5. Save and Load model for the Torch2TRT

A. Example.

import torch
from torch2trt import torch2trt, TRTModule

# Save a TRT model from the PyTorch model
x = torch.rand((args.batch, args.channel, args.height, args.width)).to(device)
model_trt_1 = torch2trt(model_pytorch, [x])
torch.save(model_trt_1.state_dict(), args.path_ckpt_trt)
 
# Load the saved TRT model
model_trt_2 = TRTModule()
model_trt_2.load_state_dict(torch.load(args.path_ckpt_trt))

6. Run a demo code to compare the results between the PyTorch and the TensorRT using the Torch2TRT

A. Clone the git.

usrname@hostname:~/curr_path$ git clone https://github.com/vujadeyoon/TensorRT-Torch2TRT
usrname@hostname:~/curr_path$ cd TensorRT-Torch2TRT
usrname@hostname:~/curr_path/TensorRT-Torch2TRT$

B. Register a TensorRT path to the environmental variable, LD_LIBRARY_PATH.

usrname@hostname:~/curr_path/TensorRT-Torch2TRT$ export LD_LIBRARY_PATH=$LD_LIBRARY_PATH:/home/usrname/pip3_packages/TensorRT-7.0.0.11/lib

For reference, unregister the temporal registered environmental variable, LD_LIBRARY_PATH.

usrname@hostname:~/curr_path/TensorRT-Torch2TRT$ unset LD_LIBRARY_PATH

C. Download pretrained weights from the PyTorch Hub.

Example model: ResNet-18

usrname@hostname:~/curr_path/TensorRT-Torch2TRT$ wget https://download.pytorch.org/models/resnet18-5c106cde.pth

D. Get the TensorRT model using the Torch2TRT from the PyTorch model for a customized ResNet-18.

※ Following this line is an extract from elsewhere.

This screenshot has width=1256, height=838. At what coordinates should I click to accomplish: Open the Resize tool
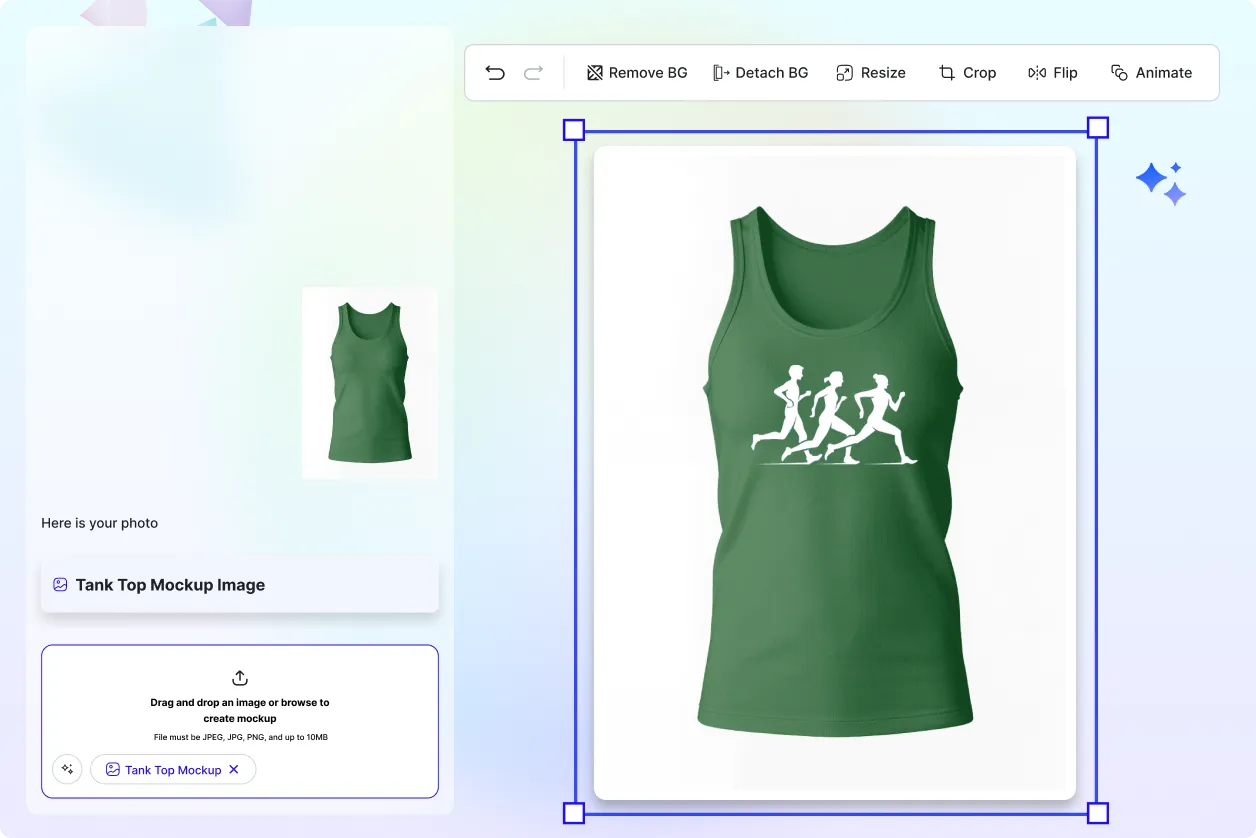click(870, 72)
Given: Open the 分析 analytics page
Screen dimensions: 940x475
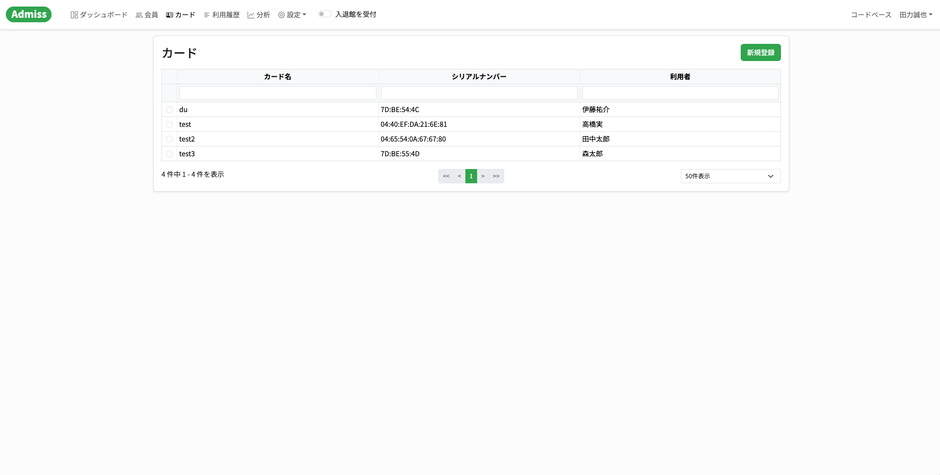Looking at the screenshot, I should (x=258, y=15).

To check the function of the Torch2TRT plugins, the interpolation function was added into the ResNet-18 model.
Python script: resnet.py

import torch.nn.functional as F

class ResNet(nn.Module):

    def __init__(self, block, layers, num_classes=1000, zero_init_residual=False,
                 groups=1, width_per_group=64, replace_stride_with_dilation=None,
                 norm_layer=None):
        super(ResNet, self).__init__()
        if norm_layer is None:
            norm_layer = nn.BatchNorm2d
        self._norm_layer = norm_layer

        self.inplanes = 64
        self.dilation = 1
        if replace_stride_with_dilation is None:
            # each element in the tuple indicates if we should replace
            # the 2x2 stride with a dilated convolution instead
            replace_stride_with_dilation = [False, False, False]
        if len(replace_stride_with_dilation) != 3:
            raise ValueError("replace_stride_with_dilation should be None "
                             "or a 3-element tuple, got {}".format(replace_stride_with_dilation))
        self.groups = groups
        self.base_width = width_per_group
        self.conv1 = nn.Conv2d(3, self.inplanes, kernel_size=7, stride=2, padding=3,
                               bias=False)
        self.bn1 = norm_layer(self.inplanes)
        self.relu = nn.ReLU(inplace=True)
        self.maxpool = nn.MaxPool2d(kernel_size=3, stride=2, padding=1)
        self.layer1 = self._make_layer(block, 64, layers[0])
        self.layer2 = self._make_layer(block, 128, layers[1], stride=2,
                                       dilate=replace_stride_with_dilation[0])
        self.layer3 = self._make_layer(block, 256, layers[2], stride=2,
                                       dilate=replace_stride_with_dilation[1])
        self.layer4 = self._make_layer(block, 512, layers[3], stride=2,
                                       dilate=replace_stride_with_dilation[2])
        self.avgpool = nn.AdaptiveAvgPool2d((1, 1))
        self.fc = nn.Linear(512 * block.expansion, num_classes)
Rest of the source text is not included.